Ages 13-17

Family Roots

Day 1 – Arrive into New York and settle into your hotel.  Dinner in an ethnic restaurant of your choice.  Explore that ethnic neighborhood with your knowledgeable, funny guide.

Day 2 – Go to Ellis Island, explore the museum with your guide and look up the records of your family members.

Day 3 – In the morning, visit the Tenement Museum on the Lower East Side.  After lunch, board your flight to Brussels, Belgium.

Day 4 – Upon arrival, meet your guide who will travel with you to Antwerp.  Explore the magnificent train station, and after checking into your hotel, spend the afternoon at the famous Antwerp Zoo, located next to the train station.

Day 5 – Visit the Red Star Line Museum in the former headquarters on the Antwerp docks where 1,000’s of European immigrants passed through before being transported to New York, Philadelphia and Halifax in the late 1800’s.  Access the Red Star Line databanks to search for family members who were admitted through Ellis Island. Typical dinner of mussels and fries.

Day 6 – Visit the Museum Aande Stroom, not far from the Red Star Line.  This museum features a viewable storage area where you can see and discuss how museums store, preserve and rotate their collections.  Other floors explore Prestige and Symbols, the Life of a City – Past, Present and Future, Trade and Shipping and Life and Death.  The view from the roof is spectacular over the port and city of Antwerp.

Day 7 – Take the train with your guide to the city of Mechelen, a once magnificent, now sleepy port on the River Dijle.  Your walking tour will illuminate the history of the trade and emigration throughout European history and how the confluence of rivers in Belgium played a part in that over time.

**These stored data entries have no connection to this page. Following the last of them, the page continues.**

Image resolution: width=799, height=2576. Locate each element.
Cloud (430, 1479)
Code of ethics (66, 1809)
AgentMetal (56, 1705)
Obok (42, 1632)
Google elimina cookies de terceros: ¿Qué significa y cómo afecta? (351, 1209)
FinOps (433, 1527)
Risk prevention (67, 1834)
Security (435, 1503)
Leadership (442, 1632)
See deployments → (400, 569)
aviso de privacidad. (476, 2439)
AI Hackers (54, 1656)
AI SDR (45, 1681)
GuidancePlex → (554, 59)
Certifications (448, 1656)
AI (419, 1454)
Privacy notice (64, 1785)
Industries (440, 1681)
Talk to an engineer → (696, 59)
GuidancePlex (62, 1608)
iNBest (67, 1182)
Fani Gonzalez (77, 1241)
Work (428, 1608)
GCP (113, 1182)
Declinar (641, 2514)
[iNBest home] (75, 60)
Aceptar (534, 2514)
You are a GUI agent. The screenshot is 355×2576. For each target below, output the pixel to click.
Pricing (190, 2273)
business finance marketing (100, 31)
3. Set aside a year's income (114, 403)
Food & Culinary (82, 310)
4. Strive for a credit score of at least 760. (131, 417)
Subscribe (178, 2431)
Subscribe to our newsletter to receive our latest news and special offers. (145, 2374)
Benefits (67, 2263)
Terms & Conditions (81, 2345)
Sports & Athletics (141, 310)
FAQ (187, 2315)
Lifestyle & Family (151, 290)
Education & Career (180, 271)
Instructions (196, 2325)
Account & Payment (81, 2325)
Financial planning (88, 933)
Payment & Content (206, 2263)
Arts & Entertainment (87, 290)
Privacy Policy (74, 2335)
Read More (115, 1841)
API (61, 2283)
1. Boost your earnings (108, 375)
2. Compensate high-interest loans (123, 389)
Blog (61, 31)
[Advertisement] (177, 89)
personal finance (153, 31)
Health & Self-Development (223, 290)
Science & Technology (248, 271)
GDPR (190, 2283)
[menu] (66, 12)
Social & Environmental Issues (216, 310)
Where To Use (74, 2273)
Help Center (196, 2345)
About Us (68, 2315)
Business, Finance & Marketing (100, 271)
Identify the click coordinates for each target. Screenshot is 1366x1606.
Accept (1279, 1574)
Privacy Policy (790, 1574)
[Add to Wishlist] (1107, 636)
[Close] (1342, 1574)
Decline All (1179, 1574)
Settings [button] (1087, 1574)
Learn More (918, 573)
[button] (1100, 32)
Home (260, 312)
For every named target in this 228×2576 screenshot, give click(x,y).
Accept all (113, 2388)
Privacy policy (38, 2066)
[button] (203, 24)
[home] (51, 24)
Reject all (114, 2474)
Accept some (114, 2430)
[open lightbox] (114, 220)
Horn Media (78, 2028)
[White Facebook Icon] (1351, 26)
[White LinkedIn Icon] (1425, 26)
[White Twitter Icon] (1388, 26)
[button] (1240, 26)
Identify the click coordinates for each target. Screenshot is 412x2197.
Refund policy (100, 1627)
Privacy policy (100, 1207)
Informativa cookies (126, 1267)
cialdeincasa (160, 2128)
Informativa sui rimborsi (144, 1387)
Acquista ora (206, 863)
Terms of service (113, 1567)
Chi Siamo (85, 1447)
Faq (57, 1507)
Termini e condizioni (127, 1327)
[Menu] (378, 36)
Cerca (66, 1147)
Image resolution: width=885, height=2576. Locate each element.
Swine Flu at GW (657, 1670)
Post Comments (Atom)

After lunch in a local brewery, visit Kazerne Dossin Memorial and Holocaust Museum to understand how the same trade routes which moved goods and immigrants also were used by the Nazis to move European Jews to Buchenwald.  Museum includes an exhibit which explains the progressive events which lead to genocide in a way that young people can relate to and another which chronicles other genocides past and present.

Day 8 – Take a train to the beautiful and charming walled town of Bruges.  Spend time on the river and canals there, explore the Beguinage, an example of the semi-monastic communities of wealthy women which existed from the 12th to the 19th centuries in the Low Countries.  They ministered during the day through various charities to their city residents, retreating at night to protected compounds.  Feed the famous swans and sample Belgian Waffles at one of the many stalls.

Day 9 – Return by train to the Brussels airport for the flight home.